- [Work item]
Filter these records by the string "computer", copying each line that holds it.

[Entries taken from a collection]
BEGIN

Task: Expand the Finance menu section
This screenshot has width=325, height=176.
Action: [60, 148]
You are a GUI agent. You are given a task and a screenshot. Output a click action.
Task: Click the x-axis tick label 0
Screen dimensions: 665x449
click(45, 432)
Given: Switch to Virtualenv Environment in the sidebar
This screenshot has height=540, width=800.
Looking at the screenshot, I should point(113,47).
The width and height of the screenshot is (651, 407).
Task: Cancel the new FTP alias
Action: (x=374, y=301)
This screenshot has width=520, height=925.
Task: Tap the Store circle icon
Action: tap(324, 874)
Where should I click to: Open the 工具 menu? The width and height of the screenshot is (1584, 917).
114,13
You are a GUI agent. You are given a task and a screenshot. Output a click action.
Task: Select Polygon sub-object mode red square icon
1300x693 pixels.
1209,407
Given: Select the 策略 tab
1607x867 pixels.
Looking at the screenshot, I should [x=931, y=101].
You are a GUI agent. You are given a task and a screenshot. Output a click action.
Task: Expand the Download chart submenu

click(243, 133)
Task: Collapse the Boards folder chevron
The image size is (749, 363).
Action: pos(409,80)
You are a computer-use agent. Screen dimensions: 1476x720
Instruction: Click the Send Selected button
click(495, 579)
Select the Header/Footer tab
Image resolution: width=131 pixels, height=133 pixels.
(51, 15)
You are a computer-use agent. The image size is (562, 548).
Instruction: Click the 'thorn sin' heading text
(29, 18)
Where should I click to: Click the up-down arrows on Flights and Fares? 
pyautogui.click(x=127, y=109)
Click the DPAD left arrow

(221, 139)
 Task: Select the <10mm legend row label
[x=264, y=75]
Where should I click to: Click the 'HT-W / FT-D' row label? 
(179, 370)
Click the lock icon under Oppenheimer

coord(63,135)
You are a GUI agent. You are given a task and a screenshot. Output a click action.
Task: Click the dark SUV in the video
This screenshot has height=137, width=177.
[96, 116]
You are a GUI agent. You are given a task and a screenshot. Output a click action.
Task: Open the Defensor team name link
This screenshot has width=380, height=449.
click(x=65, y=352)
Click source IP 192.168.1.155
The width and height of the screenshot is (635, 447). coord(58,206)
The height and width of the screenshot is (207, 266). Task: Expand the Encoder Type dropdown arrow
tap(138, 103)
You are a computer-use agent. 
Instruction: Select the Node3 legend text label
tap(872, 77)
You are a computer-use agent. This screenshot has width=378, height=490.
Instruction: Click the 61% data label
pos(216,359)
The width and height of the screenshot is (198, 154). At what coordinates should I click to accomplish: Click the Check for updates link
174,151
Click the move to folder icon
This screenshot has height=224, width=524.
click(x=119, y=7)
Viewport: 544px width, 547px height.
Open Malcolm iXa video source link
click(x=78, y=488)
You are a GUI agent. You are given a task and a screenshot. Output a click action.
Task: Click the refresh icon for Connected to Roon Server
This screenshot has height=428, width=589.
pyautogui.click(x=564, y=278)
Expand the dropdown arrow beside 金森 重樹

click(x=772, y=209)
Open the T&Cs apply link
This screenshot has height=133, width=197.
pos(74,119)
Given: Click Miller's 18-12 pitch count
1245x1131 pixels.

END

- [Solution to this task]
You are a computer-use agent. Screen dimensions: 1476x720
You are a computer-use agent. The image size is (562, 548).
You are a computer-use agent. 
You are a computer-use agent. This screenshot has width=378, height=490.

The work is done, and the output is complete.